AirB_Visit <- AirB_tibClean %>%
group_by(id_visitor) %>%
count(id_visitor, sort = TRUE)
ggplot(AirB_Visit, aes(n)) +
geom_density(kernel = "gaussian", color = "red") +
labs(title = "Frequency Distribution of Visits per User",
x = "Number of Visits", y = "Frequency") +
theme(legend.position="none",
panel.grid.major = element_blank(),
panel.grid.minor = element_blank(),
panel.background = element_blank(),
axis.line = element_blank())The most likely value for the number of visits per visitor is one. However, there are visitors that have visit the website many times - the highest number of visits by user is 702 visits! The users who visits the website once or twice may not be very interesting - they could just be going on to the site to see what the site is like, and not performing any actions (i.e. making a search, sending a message, or placing a booking). As such, let us focus our analysis on users who visit the site often (say ten or more times) and see what actions they perform on the site.
# Create table showing the total number of searches, messages, and bookings made by each unique frequent visitor, where a frequent visitor is someone who visited the site at least 10 times
ActionByVisitor <- AirB_tibClean %>% group_by(id_visitor) %>% filter(n() >= 10) %>% summarize(Search = sum(did_search), Message = sum(sent_message), Booking = sum(sent_booking_request))
# See if there are any patterns between number of searches made and number of messages sent
ggplot(ActionByVisitor, aes(Search, Message)) +
geom_jitter(color = 'purple') +
labs(title = "Actions Made by Frequent Users") +
theme(legend.position="none",
panel.grid.major = element_blank(),
panel.grid.minor = element_blank(),
panel.background = element_blank(),
axis.line = element_blank())There appears to be a positive correlation between messages and searches, although the correlation does not seem to be very strong.

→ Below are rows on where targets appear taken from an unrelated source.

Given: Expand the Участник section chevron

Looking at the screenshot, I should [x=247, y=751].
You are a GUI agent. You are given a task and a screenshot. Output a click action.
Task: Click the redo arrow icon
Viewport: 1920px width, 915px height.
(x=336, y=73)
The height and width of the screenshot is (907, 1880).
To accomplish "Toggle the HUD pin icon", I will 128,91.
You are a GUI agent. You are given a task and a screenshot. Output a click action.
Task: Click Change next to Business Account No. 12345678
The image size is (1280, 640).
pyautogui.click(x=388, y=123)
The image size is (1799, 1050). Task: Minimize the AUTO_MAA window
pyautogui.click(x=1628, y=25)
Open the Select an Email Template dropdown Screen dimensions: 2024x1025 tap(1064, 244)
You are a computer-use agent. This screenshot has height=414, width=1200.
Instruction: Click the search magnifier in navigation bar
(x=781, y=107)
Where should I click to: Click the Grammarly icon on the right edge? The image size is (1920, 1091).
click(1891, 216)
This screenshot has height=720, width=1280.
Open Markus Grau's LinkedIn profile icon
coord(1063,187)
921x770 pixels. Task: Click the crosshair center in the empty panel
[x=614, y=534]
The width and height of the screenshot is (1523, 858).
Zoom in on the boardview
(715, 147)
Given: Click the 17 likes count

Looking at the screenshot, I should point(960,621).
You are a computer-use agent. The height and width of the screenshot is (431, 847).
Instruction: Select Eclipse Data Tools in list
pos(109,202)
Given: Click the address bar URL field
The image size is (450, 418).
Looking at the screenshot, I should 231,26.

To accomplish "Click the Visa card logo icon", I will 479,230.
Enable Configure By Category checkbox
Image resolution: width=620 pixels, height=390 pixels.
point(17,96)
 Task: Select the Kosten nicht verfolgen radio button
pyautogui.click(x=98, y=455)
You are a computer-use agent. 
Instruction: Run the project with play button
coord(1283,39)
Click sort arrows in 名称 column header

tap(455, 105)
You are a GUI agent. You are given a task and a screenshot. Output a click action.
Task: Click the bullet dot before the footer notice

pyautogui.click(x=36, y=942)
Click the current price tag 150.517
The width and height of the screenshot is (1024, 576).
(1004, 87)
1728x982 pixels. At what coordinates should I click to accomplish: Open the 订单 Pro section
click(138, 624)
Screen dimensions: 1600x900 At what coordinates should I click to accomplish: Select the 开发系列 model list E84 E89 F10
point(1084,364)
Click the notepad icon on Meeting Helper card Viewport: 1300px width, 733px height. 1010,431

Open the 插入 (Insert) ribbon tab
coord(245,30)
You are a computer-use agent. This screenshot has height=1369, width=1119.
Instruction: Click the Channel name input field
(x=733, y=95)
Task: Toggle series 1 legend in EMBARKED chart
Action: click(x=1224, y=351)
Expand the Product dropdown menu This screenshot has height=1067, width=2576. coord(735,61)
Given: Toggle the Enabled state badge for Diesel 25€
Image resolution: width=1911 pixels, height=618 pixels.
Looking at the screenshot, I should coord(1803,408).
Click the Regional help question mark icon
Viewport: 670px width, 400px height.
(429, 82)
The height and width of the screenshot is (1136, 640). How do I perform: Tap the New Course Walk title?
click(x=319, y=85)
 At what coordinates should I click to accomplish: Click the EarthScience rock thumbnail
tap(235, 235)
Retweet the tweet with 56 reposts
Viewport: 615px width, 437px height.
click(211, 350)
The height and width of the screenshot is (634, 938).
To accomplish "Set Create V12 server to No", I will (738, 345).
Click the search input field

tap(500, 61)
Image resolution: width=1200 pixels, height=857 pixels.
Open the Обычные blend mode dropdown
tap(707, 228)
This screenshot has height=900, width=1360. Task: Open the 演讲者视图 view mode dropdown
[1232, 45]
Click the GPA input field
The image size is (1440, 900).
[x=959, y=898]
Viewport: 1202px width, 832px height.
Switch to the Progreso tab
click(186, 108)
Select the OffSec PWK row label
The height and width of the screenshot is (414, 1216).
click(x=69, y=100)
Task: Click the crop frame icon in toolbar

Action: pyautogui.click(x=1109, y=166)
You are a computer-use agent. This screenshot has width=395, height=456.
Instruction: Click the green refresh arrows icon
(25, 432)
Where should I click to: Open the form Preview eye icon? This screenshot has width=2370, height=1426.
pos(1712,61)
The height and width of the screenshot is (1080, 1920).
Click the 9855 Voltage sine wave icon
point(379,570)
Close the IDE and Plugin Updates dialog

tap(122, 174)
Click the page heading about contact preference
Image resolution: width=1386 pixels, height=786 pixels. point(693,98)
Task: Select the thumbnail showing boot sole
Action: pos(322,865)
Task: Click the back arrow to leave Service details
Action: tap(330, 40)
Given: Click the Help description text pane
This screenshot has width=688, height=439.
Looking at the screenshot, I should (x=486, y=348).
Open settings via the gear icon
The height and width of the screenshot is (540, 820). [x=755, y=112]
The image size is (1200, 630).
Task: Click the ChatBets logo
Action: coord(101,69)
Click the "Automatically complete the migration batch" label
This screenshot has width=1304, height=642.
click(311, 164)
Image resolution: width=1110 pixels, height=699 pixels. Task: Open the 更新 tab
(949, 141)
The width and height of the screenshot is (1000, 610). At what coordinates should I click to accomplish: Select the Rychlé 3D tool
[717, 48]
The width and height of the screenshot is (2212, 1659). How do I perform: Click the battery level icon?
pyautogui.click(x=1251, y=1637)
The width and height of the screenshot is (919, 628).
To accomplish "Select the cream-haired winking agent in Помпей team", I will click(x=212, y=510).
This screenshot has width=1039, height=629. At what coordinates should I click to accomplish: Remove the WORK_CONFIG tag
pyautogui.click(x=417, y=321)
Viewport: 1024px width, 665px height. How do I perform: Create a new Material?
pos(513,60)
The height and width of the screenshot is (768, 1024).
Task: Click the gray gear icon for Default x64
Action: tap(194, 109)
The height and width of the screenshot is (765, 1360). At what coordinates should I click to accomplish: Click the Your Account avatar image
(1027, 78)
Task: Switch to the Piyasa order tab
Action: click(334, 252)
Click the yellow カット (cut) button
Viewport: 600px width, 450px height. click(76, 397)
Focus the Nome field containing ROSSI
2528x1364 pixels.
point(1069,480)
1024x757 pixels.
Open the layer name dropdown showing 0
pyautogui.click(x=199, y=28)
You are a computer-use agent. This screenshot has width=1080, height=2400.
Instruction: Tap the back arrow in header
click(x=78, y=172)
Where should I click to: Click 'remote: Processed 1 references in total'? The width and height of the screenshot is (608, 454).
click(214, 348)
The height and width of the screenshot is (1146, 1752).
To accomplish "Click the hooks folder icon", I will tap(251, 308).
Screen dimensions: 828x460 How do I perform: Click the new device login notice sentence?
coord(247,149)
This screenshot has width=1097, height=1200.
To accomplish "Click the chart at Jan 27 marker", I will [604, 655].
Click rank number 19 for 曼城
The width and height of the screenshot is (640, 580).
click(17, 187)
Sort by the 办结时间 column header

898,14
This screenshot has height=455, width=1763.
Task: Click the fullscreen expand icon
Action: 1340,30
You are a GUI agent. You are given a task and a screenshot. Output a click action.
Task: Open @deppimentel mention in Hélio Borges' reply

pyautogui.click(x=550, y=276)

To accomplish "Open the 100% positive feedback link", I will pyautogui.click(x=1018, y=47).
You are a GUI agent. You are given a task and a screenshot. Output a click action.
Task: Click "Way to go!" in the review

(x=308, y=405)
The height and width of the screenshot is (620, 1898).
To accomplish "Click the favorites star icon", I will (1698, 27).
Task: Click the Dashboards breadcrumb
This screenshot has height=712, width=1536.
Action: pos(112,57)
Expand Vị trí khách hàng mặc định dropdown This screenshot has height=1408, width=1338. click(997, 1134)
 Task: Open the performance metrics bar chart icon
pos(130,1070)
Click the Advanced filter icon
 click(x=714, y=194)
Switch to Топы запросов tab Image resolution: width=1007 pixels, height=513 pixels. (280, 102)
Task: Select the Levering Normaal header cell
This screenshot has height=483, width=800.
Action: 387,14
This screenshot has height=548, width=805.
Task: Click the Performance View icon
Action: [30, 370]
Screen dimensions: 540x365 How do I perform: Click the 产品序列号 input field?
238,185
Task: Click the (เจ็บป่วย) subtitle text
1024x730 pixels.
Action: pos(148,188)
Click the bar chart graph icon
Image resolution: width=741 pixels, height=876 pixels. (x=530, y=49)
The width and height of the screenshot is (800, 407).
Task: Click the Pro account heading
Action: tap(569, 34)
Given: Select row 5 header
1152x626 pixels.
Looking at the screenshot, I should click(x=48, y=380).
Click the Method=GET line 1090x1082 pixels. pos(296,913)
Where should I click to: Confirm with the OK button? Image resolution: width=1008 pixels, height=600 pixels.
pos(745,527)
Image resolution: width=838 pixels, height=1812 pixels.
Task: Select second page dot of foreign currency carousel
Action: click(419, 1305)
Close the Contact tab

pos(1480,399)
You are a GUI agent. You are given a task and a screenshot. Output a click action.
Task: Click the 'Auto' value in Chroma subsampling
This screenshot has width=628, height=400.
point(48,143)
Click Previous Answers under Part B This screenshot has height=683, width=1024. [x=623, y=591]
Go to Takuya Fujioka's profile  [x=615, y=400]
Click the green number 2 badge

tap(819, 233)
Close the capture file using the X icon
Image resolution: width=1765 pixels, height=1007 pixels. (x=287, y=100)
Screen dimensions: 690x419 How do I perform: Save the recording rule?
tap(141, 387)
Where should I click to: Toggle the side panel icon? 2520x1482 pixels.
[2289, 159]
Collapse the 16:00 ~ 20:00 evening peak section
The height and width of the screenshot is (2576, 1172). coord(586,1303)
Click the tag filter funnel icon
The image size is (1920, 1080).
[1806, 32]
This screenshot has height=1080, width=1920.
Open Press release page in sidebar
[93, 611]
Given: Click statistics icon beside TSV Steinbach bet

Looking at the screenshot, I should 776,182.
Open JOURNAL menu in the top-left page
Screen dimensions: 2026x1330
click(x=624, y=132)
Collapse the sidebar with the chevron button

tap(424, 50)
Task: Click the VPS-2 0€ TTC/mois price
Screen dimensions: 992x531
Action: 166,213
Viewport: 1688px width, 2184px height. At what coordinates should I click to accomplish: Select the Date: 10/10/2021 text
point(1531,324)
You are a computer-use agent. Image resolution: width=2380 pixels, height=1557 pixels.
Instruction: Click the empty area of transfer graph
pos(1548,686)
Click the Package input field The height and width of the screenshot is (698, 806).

# See if there are any patterns between number of searches made and number of bookings placed
ggplot(ActionByVisitor, aes(Search, Booking)) +
geom_jitter(color = 'blue') +
labs(title = "Actions Made by Frequent Users") +
theme(legend.position="none",
panel.grid.major = element_blank(),
panel.grid.minor = element_blank(),
panel.background = element_blank(),
axis.line = element_blank())There appears to be a positive, somewhat strong correlation between the number of searches made and the number of bookings placed.
# See if there are any patterns between number of messages made and number of bookings placed
ggplot(ActionByVisitor, aes(Message, Booking)) +
geom_jitter(color = 'green') +
labs(title = "Actions Made by Frequent Users") +
theme(legend.position="none",
panel.grid.major = element_blank(),
panel.grid.minor = element_blank(),
panel.background = element_blank(),
axis.line = element_blank())There appears to be a somewhat positive correlation between the number of messages sent and the number of bookings placed, although the correlation is not a very strong linear relationship.
5. Summary
Based on our analysis, we uncovered some insights about the users that visited the AirBnB site in the given time frame (5/5/2014 - 4/23/2015). Based on the work above, it appears that most users access the site with their iPhones, Android Phones, or desktop computer. It appears that most users use the default application browser for their phone to access the site (i.e. iPhone users typically use the iOS application and Android users typically use the Android application). The most popular web browser for desktops is Chrome.
In addition, looking at the number of visits and actions of each unique users, the majority of users only visit the site once or twice. However, for frequent users, there appears to be a somewhat positive correlation between the number of searches made, the number of messages sent, and the number of bookings made. As such, a potential strategy that AirBnB can use to increase the number of bookings, is to encourage people to try out the site and make some searches. If they pushed more ads to iPhone, Android, and Chrome users to try their website and make some searches for potential places to stay in future vacations, then that may increase the number of messages sent, and more importantly, the number of bookings made.